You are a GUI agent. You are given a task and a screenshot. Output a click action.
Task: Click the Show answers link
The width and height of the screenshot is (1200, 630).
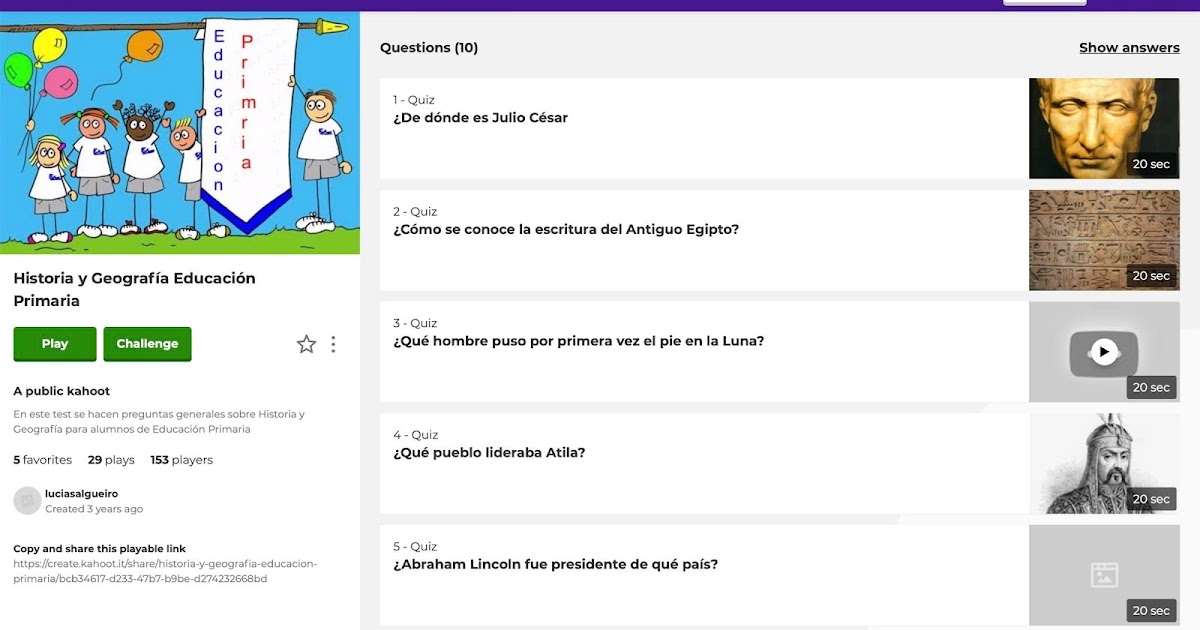[1129, 47]
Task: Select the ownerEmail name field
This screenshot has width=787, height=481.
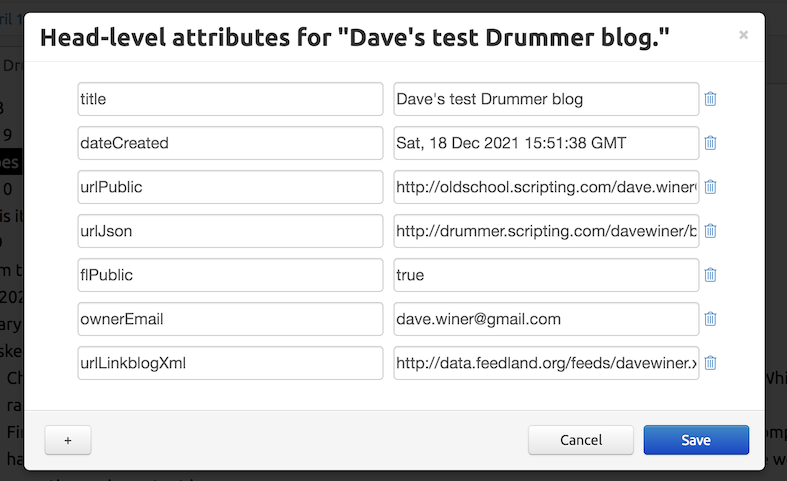Action: pyautogui.click(x=230, y=319)
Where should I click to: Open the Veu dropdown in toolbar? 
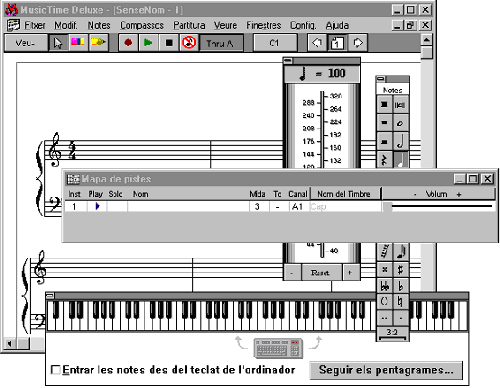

YOUR INSTRUCTIONS - Starting with the line that contains "This screenshot has width=787, height=481.", reproduce every line down to the end of the listing above, both endpoints included. Pictures stay out.

TASK OUTPUT -
This screenshot has width=787, height=481.
Action: pyautogui.click(x=230, y=319)
Where should I click to: Open the Veu dropdown in toolbar? 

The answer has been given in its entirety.